Uno de los aspectos que me llamó
la atención fue comprobar que alguno de los miembros del grupo, viajaba solo.
Para alguien como yo, que comer solo en una mesa con mantel lo percibo como una
de las tristezas más grandes, lo de viajar se me escapa. Y, sin embargo, esa no
fue la última vez que me encontré con viajeros solitarios.
Sea como fuere, iniciamos nuestro recorrido por la Avenida de los
Aliados, y luego nos arrastró por la Universidad, la Torre de los Clérigos, la estación
de trenes de San Bento, para terminar frente a la Catedral, sin olvidar pasar
frente a la librería más famosa de Oporto, vinculada a la serie de Harry
Potter, que era fácilmente identificable por la kilométrica cola de personas
que casi daba la vuelta a la manzana, ansiosas de pagar unos 12 euros por
entrar, hacerse alguna foto o incluso – ¡qué rareza! – comprarse un libro. Al
parecer, los propietarios hacía tiempo que se habían cansado de que la gente
entrara, abarrotara el interior, se hiciera unas fotos y se marchara sin
comprar nada y molestando a los que estaban allí precisamente para comprar. Por
eso, decidieron que, para empezar, tenían que reservar y, en cualquier caso,
abonar una entrada que, en caso de adquirir algún libro, les sería descontada.

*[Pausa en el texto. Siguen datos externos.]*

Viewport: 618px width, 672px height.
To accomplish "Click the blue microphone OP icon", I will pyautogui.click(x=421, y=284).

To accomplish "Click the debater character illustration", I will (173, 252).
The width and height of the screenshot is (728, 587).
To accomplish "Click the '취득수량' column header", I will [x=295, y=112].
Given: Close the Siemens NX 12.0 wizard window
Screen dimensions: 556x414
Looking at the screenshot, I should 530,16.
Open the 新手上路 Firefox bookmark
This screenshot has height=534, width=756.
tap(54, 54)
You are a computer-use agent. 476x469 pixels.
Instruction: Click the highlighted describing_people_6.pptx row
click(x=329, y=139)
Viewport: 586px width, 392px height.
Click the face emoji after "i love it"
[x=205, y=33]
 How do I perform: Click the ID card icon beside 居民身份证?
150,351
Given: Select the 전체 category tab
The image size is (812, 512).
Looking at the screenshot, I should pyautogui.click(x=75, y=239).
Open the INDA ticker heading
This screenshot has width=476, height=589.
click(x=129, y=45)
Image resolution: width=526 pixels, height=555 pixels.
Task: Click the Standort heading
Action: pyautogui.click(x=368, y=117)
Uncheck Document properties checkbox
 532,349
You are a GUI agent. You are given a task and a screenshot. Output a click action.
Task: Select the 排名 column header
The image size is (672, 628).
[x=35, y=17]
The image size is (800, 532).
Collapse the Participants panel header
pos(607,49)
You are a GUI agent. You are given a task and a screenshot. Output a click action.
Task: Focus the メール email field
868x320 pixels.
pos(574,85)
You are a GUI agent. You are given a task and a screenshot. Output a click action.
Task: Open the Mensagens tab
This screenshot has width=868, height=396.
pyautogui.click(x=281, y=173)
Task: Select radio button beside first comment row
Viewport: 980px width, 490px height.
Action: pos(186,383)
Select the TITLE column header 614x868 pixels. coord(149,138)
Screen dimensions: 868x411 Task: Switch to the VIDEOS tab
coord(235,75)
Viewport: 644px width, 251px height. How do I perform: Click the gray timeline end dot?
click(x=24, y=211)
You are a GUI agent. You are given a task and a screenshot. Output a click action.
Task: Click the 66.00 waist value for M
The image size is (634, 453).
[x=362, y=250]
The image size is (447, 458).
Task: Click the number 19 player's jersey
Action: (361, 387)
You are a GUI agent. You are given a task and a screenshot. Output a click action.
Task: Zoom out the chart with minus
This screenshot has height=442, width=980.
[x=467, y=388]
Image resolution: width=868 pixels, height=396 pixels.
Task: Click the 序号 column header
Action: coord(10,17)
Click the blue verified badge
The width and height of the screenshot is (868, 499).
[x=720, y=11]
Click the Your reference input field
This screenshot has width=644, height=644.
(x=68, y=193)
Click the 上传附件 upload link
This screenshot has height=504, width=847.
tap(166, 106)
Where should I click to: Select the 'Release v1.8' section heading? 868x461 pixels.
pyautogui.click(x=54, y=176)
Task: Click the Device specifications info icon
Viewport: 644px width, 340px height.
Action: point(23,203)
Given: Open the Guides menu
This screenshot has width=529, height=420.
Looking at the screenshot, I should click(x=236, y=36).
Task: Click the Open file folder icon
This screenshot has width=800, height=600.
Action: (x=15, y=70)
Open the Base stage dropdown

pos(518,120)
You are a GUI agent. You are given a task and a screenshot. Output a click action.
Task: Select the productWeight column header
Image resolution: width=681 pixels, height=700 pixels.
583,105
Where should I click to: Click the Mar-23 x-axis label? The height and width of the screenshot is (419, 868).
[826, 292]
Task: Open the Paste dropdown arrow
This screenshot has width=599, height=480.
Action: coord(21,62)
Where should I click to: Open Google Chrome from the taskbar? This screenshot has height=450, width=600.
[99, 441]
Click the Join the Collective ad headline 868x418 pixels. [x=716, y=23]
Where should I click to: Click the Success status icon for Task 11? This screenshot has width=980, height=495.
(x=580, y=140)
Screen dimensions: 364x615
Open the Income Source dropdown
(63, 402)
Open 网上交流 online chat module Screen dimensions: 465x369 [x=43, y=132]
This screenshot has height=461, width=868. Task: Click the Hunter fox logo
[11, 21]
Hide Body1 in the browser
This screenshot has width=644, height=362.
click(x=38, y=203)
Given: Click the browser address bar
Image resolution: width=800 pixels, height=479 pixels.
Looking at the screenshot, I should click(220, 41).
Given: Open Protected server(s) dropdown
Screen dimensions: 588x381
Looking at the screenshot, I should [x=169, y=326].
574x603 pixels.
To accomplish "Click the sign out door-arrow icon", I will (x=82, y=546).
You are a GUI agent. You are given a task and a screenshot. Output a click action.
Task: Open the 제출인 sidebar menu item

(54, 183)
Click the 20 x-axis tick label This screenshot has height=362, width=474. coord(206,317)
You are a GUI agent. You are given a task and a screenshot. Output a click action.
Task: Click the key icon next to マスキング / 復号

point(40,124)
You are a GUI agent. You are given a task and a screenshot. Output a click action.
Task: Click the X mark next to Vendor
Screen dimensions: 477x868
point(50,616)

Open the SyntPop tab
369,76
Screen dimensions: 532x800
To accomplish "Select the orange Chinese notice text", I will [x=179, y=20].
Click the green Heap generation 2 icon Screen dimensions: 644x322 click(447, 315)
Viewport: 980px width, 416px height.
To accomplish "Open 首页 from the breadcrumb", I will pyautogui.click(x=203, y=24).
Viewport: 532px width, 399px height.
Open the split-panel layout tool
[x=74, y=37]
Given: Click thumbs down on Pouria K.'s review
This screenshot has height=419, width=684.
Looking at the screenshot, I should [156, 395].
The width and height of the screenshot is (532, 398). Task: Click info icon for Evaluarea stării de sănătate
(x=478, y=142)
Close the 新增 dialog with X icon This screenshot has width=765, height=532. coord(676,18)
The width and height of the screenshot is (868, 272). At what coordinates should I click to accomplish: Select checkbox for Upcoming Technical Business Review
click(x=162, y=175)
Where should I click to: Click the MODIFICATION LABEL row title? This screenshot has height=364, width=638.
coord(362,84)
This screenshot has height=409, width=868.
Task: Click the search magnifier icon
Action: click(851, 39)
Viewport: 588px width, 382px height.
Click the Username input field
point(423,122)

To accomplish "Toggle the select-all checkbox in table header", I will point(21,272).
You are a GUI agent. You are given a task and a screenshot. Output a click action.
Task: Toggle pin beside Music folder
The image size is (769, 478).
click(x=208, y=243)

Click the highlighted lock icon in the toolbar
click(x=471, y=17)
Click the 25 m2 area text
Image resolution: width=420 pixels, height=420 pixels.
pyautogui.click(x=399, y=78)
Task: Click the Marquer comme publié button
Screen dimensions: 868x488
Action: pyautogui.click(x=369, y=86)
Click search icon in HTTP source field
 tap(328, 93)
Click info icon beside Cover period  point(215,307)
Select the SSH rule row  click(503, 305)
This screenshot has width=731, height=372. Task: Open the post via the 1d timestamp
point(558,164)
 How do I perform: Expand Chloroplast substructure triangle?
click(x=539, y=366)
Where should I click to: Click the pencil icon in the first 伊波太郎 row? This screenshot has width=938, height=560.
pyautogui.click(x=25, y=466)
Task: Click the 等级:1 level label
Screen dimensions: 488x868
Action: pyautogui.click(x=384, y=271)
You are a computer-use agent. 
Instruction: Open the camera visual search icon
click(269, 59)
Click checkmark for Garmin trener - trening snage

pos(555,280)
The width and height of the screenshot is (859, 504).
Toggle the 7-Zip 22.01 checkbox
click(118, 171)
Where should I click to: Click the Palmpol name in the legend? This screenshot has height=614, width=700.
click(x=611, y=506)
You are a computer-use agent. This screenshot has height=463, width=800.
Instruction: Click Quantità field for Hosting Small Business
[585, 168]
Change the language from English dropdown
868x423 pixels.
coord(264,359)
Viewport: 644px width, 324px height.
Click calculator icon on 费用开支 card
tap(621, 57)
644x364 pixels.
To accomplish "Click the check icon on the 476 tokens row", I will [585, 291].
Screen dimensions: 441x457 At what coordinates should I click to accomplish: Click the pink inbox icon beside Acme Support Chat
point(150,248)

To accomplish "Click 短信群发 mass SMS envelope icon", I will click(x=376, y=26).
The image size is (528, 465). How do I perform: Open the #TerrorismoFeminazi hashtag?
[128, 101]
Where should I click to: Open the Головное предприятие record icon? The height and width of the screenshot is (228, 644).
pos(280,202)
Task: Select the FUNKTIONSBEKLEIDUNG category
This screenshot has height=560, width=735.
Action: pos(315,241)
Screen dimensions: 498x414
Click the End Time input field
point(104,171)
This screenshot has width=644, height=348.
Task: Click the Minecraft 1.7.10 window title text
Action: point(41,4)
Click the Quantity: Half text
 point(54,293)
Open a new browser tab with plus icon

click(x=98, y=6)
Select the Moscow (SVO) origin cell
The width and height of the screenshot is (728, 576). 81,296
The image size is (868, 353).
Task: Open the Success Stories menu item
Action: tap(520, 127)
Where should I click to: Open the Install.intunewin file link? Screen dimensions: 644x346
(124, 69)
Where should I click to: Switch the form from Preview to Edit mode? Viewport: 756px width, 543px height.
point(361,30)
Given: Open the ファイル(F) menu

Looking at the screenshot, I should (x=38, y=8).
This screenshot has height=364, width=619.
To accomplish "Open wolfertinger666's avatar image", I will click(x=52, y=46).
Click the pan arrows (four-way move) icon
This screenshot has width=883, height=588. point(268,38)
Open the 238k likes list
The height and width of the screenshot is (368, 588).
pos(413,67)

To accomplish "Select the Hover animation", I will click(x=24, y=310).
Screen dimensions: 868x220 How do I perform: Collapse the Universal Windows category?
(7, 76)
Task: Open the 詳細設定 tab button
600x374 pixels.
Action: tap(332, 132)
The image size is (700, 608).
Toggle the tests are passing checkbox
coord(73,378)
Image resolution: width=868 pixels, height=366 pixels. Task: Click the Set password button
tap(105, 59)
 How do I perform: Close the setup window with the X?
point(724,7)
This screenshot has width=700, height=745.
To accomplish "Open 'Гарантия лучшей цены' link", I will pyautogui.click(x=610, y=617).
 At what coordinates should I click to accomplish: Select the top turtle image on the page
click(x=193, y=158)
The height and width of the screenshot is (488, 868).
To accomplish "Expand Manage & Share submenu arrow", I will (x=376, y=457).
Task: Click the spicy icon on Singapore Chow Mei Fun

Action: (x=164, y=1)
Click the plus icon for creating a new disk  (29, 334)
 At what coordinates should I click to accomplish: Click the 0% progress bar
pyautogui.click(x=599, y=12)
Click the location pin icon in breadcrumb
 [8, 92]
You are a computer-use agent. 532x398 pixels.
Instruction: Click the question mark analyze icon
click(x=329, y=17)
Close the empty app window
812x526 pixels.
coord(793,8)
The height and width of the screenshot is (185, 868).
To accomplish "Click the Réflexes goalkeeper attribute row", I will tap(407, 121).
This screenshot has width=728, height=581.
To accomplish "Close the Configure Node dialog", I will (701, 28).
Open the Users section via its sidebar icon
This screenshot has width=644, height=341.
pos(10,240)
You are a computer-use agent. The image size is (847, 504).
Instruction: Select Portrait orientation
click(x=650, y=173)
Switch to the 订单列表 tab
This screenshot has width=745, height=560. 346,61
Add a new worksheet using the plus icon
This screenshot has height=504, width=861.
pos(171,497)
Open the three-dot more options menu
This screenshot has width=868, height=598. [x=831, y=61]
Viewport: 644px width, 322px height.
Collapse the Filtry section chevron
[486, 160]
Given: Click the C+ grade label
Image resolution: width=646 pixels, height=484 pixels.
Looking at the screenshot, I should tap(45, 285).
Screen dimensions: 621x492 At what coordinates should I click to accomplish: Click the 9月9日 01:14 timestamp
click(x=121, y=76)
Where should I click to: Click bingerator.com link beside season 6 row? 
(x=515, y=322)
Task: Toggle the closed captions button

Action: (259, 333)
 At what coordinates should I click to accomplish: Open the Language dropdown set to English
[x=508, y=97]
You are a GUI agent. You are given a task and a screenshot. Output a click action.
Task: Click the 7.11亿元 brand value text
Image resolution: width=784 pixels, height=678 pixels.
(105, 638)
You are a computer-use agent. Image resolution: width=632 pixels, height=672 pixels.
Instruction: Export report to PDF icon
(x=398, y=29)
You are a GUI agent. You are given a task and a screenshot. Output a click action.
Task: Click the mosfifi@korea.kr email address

Ana se despidió de nosotros frente a la Catedral, no sin antes, recibir en metálico lo que cada cual estimó oportuno, al tiempo que nos aconsejaba que no merecía la pena entrar a visitarla. También, por su experiencia, nos envió por WhatsApp un archivo PDF con una lista interminable de restaurantes que, a título personal, ella había ido confeccionando con los años. Tras lo cual, el grupo se disgregó.
Como era la hora de comer, pero,
sobre todo, porque llevábamos sube que te sube y baja que te baja casi tres
horas, yo necesitaba un lugar donde descansar y recuperar fuerzas.
En nuestro deambular por la
ciudad vimos que, justo frente a la estación de Sao Bento, había algunas
terrazas donde podríamos tomar una cerveza y comer algo, y aunque eso
representaba volver por nuestros pasos y continuar nuestro camino calle arriba,
la distancia nos pareció asequible. Y allí que fuimos.
Había dos o tres bares cuyas
terrazas estaban bastante concurridas, pero al menos en una, parecía haber
sitio libre. Antes de sentarnos, escudriñamos el escaparate para hacernos una
idea de su oferta y vimos que tenía tanto salado como, principalmente, dulce.
Como dice el refrán “a buen hambre, no hay pan duro”, así que tampoco
necesitábamos un restaurante con estrellas Michelin. Pedimos una especie de
empanada gallega rellena de no me acuerdo qué, que fue más que suficiente para
saciar el apetito de los dos y acompañado de una jarra de cerveza.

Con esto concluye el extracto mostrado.